“No imagination, I guess.”

For the sake of privacy, I am going to be scant on certain details.

I went on vacation to a warm place on the coast. I was visiting a friend, we fell in with a local artist, and this artist took us to romp around a local, undeveloped island. There we met some of the people who live there, essentially off the grid, who have solar panels and cell phones but sleep in tents on land none of them own. They drag cast-off furniture up from the beach and cook over a campfire surrounded by rocks. This particular morning, when we appeared on the path and the artist called out her greetings, their leader invited the three of us into their camp.

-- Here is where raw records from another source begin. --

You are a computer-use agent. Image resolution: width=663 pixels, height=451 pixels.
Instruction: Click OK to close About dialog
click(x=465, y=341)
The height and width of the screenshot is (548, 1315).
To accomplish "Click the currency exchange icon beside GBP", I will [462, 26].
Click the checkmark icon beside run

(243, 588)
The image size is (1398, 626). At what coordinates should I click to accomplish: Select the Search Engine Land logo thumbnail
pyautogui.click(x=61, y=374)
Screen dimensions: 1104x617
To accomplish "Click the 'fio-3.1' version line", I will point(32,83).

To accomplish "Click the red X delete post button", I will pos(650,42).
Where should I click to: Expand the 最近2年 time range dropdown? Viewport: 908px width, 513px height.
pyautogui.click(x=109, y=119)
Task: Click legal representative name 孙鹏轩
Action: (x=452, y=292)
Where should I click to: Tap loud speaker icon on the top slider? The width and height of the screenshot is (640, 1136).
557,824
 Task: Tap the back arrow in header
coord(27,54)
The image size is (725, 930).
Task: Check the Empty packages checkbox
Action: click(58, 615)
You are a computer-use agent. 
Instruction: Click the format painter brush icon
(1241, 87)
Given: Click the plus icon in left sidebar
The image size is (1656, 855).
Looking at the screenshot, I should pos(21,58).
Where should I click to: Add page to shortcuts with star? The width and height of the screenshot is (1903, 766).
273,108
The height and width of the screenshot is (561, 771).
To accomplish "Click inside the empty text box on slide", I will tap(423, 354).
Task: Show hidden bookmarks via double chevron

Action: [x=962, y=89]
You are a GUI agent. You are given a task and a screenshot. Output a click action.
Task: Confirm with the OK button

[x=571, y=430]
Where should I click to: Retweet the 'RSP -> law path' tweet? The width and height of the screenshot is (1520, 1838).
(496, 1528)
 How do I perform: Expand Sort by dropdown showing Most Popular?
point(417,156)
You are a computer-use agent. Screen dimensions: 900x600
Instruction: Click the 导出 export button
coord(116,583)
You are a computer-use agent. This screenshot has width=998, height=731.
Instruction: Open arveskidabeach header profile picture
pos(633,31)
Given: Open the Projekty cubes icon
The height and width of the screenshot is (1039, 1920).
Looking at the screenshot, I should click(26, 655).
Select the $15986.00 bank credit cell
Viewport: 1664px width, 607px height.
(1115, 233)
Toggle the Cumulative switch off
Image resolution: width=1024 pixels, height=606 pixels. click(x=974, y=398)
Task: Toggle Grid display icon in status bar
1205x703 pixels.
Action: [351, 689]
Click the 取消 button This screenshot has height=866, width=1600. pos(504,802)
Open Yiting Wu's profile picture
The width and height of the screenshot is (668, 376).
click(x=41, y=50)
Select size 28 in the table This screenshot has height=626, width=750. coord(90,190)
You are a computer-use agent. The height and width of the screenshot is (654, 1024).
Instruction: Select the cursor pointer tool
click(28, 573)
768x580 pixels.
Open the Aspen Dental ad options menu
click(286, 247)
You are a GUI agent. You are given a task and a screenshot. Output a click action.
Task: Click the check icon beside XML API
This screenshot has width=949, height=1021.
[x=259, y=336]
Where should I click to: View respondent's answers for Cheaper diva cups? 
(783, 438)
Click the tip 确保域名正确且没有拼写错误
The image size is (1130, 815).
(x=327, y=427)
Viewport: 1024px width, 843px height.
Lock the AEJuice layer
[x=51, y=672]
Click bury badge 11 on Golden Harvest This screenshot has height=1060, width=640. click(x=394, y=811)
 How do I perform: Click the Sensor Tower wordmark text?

After introductions, the islanders chatted with the artist, with whom they are familiar and friendly, catching up with her and catching her up. The biggest events since they’d last seen her related to an inflated sofa tucked between some trees on the island’s north side and a spat with usurpers who’d come to the island. These men had set up camp beside the tent of a couple who were now sitting beside the fire. The men had set up in the same clearing without asking permission and then had refused to move. They’d stayed up late making noise and moving around beside the couple’s tent, generally being pests until, one day while the couple was off the island, they ripped down their tent and threw their stuff into the trees. The woman wanted to retaliate with glitter bombs, which I thought a rather restrained response considering, but the mother of the island (a steady woman who spoke so rarely that every word had ten times the weight of anyone else’s) had advised against. And so, even the talk of retaliation had stopped. The male leader explained how unreasonable these people were, how the islanders around this fire would have helped them make another camp elsewhere, and been good neighbors to them, if they’d only asked.

He asked several times, clearly still frustrated, “Why move right there? Why take over someone else’s camp?” The others kept reiterating how close they’d set up their tent to the couple’s, how hot that camp is in summer, how each of them—even the mother—had tried to convince them to give the camp back to the couple.

“Why do it?” asked the leader again and again. “Why would someone be that way?” And as I studied the woven armoire adorned by parrot feathers, he answered his own question: “No imagination, I guess.”

It seemed like such a strange conclusion, that I turned back to him.

He said, “I guess they couldn’t look at a place and see its potential. I guess they were afraid of settling somewhere new, where they didn’t know if it’d flood on high moon tides or be covered by birds in winter. Not that we wouldn’t have told them. But maybe they couldn’t picture how it could be. I suppose they thought, ‘Well, these people have been living here for years so it must be an okay camp.’”

Still frustrated but clearly resigned to this new conclusion, he sighed, “Just no imagination, I guess.”

I distrust people with no imagination. No imagination to put themselves in another’s shoes, no imagination to reinvent a space or schedule so it’ll work for them. People who say, “Don’t ever change.” People who believe that society and systems won’t ever change.

Which is not to say that I’m fantastic at this. I try hard to imagine what might have created this fist-clenched woman in front of me or this selfish, vapid man. I try to consider who they might become, who I might become, and speak kindly. I try to look beyond “Well, this works for now/ever” and see what would make me happier. I don’t want to be someone with no imagination. I don’t want to mooch off of other people’s attempts to improve their lives. I don’t want to dismiss someone else’s way of living simply because haven’t lived that way. I don’t want to say I’m a dog person because, actually, I’ve never lived with a cat.

The leader’s words struck me as strange at the time. By way of explanations, it seemed shallow, a mite compared to the usurpers’ behavior. But the more I think on it, the more I do see the leader’s sense.

So, this week, I’m taking Birdie’s advice in You’ve Got Mail (one of my favorite movies). I’m daring to imagine that I can have a different life.

I’m not talking about huge changes necessarily. Getting up earlier, shifting some furniture, volunteering at a hospital, starting to dance again. I won’t do them all, but I’m imagining. And I’m daring to imagine bigger things, too, like living on a boat with a friend, trying online dating, taking singing lessons, pursuing my master’s, traveling abroad again.

I do love so much about my life, but it seems like a really good time to imagine.